Purpose: The advent of image‐guided adaptive conformal radiotherapy demands the development of very efficient methods of intensity modulated radiation therapy(IMRT) fluence map optimization (FMO). To enable adaptive image guidance with daily IMRToptimization the ability to generate high quality treatment plans “on‐the‐fly” to correct for changes in patient anatomy during the course of radiotherapy is needed. To this end, we have tested the feasibility of employing analytic convex nonlinear objective functions in a FMO model with simple nonnegative bounds on beamlet fluence. Method and Materials: The nonlinear FMO model is based on previously studied voxel‐based dose‐penalty functions that were approximated in linear and quadratic programming models. Well‐known gradient and quasi‐Newton algorithms were employed along with an Armijo line search that requires sufficient objective function decrease. A simple projected‐direction interior‐point method was used to enforce fluence non‐negativity.

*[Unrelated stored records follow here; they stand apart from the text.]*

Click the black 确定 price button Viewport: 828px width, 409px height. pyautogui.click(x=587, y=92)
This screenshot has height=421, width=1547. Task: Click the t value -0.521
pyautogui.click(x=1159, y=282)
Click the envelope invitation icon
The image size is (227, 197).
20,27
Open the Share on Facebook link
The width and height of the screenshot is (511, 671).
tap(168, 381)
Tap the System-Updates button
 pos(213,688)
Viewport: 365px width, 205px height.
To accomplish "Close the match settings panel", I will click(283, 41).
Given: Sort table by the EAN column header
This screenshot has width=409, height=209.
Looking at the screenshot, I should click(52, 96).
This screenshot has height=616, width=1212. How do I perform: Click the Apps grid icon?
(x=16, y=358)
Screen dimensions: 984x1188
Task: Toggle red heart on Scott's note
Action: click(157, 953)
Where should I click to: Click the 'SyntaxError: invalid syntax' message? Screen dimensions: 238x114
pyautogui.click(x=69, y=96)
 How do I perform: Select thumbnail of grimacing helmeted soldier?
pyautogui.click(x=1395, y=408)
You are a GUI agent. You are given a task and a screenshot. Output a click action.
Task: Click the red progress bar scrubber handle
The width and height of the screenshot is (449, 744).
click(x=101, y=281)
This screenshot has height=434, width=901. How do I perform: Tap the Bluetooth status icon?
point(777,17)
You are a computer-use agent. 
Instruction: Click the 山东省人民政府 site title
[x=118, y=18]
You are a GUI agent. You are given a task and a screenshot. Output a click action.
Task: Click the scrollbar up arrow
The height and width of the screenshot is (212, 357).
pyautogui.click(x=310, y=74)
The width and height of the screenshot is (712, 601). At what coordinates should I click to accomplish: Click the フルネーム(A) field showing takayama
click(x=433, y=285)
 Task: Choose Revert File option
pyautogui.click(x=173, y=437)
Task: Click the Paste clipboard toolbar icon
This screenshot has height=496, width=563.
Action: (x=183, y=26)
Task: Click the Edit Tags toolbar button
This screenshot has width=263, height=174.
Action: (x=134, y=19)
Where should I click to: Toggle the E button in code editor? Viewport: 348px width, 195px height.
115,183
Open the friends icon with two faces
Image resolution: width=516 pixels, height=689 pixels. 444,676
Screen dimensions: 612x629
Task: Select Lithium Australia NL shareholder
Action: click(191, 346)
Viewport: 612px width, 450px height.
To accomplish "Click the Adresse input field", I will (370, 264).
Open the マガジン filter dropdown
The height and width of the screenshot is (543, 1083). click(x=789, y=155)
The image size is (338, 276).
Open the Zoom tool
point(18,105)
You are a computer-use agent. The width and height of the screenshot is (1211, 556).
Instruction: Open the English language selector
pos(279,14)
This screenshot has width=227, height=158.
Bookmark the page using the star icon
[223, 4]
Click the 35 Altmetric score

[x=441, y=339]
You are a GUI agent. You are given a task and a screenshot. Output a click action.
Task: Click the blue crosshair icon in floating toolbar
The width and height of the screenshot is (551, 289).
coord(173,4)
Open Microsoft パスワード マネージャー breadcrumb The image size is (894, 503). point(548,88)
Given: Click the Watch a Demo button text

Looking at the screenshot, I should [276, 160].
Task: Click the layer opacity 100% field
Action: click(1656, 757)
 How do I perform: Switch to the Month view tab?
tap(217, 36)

The algorithms were implemented in an in‐house treatment‐planning system. We tested the following methods: steepest‐descent, BFGS, symmetric‐rank‐1, and combinations thereof. The algorithms were applied to 10 head‐and‐neck cases. The numbers of beamlets were between 900 and 2,100 with a 3‐mm isotropic dose grid. Results: The tested methods were all found to be at least as fast as a commercial linear and quadratic programming solver (CPLEX, ILog, Inc.). While no single method was best for all cases, the steepest‐descent method typically converged the fastest. Conclusion: Nonlinear optimization methods can efficiently solve the IMRT FMO problem in well under a minute with high quality for clinical cases. A simple steepest‐descent algorithm was highly successful when combined with methods to enforce simple bounds and to perform a robust line search. Quasi‐Newton methods have been successful in solving many large‐scale nonlinear programming problems, but provide little advantage for the IMRT FMO problem. In the future, we will test the algorithm's robustness with a larger population of cases.